Coordination between the components is provided by a flexible event-notification mechanism. Event subscriptions can specify an XPath to narrow down documents of interest. Coordination is thus data-driven and not dependent on the presence of specific components. An easy-to-use client API is included in the XCF distribution. A prototypical part of an active memory system that exemplifies data flow and interaction between different components and the active memory is shown here:



Introspection and Compacting

System introspection is directly supported through an implementation of the interceptor pattern that helps in debugging and monitoring a running distributed system.
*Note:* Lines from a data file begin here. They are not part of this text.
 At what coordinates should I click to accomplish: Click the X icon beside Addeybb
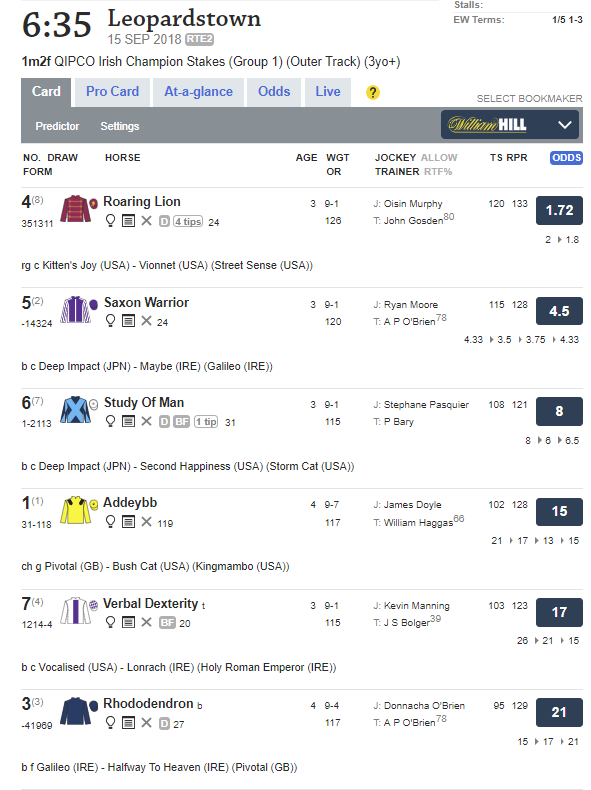[x=147, y=522]
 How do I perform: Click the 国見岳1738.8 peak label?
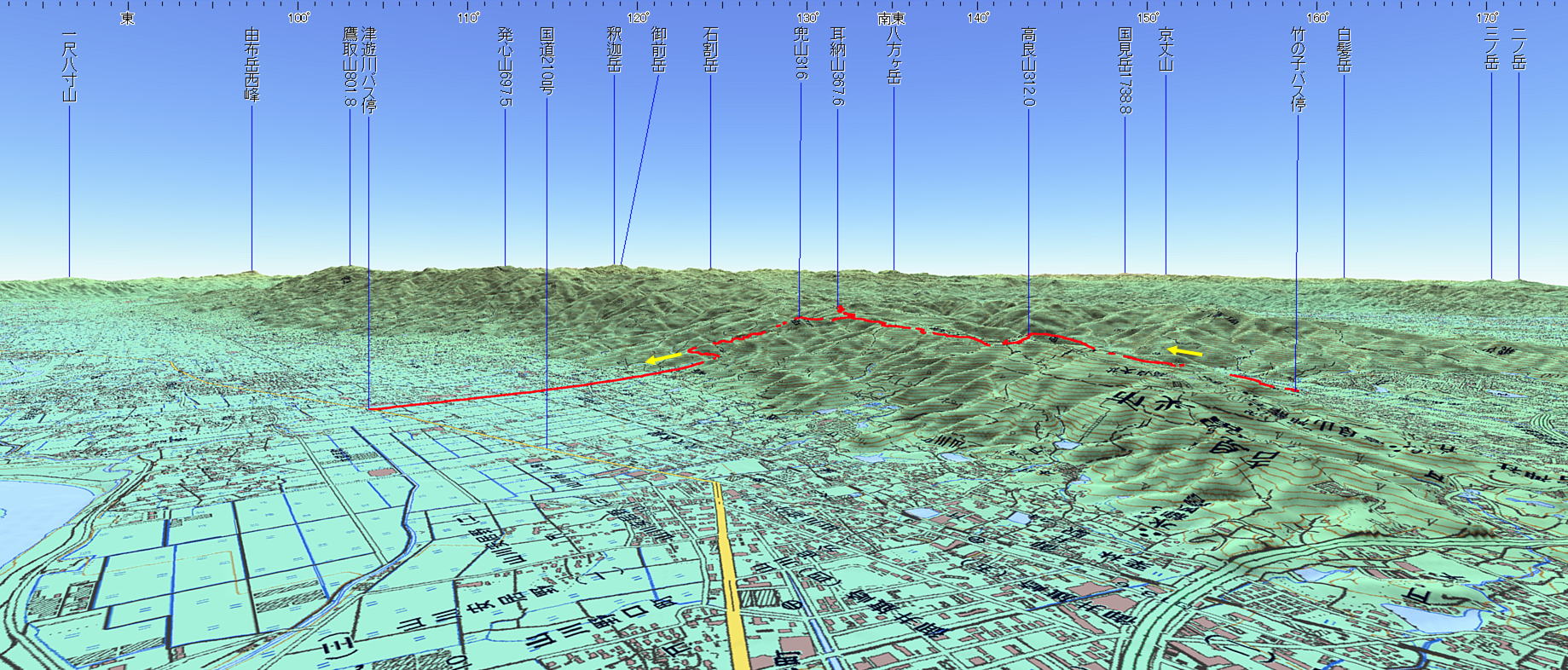[1125, 70]
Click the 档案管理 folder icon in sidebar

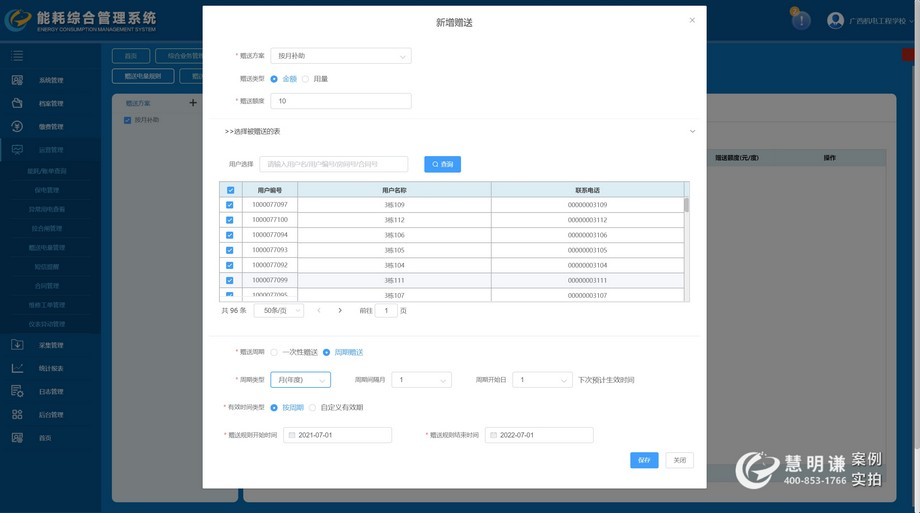(17, 103)
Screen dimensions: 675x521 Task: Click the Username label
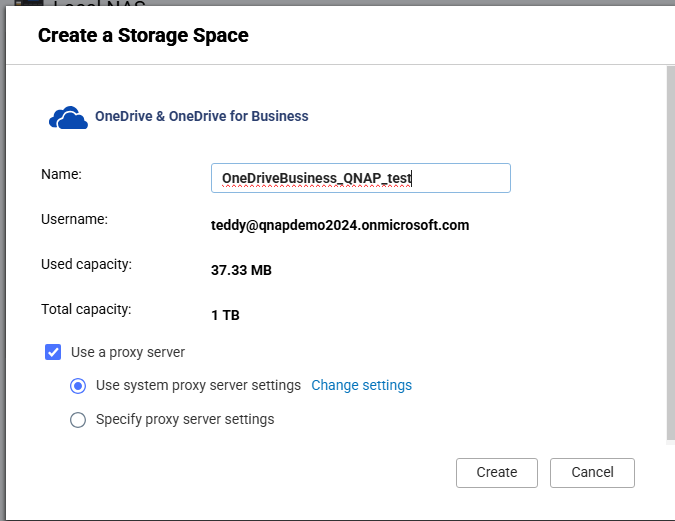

Both, the active memory server as well as the XCF communication components are reflexive in that all kinds of data and process configurations are represented by a self-describing XML data model that can be analysed and changed on-the-fly.

An exemplary component that benefits directly from this, is the generic compacting filter for XML streams which we developed to reduce waste of system resources. An example for this is object recognition, where usually parts of the transmitted data may be false when the user looks around in the augmented reality scenario, other data may be redundant, e.g. when the user gazes at a static scene. In this situation object recognition will work well and send nearly identical object recognition results at a high frequency. Both, redundant and obviously false recognition results consume resources of the system in terms of network bandwidth and overall system performance. Therefore, a generic framework component based on reflection was developed that is able to compact processed information and detect relevant changes in the streams of XML information. This allows us to integrate existing modules even if their temporal behaviour is sub-optimal for the overall integrated system.

Besides this, system introspection at runtime is supported through generic framework tools (e.g. the MCI as shown in the figure below). Even more specific introspection is possible by an implementation of a distributed interceptor pattern in the active communication objects of XCF.


Rapid Prototyping

Though XCF is realized in C++ for performance reasons, there are also Matlab and Java bindings for rapid prototyping. It provides an easy to use basis for distributed processing in an asynchronous, decoupled fashion. Software tools to simulate active framework components as well as to use introspective features like e.g. intercepting a publisher or a server or to peek inside an active memory server are provided to help in debugging or evaluation of components during development.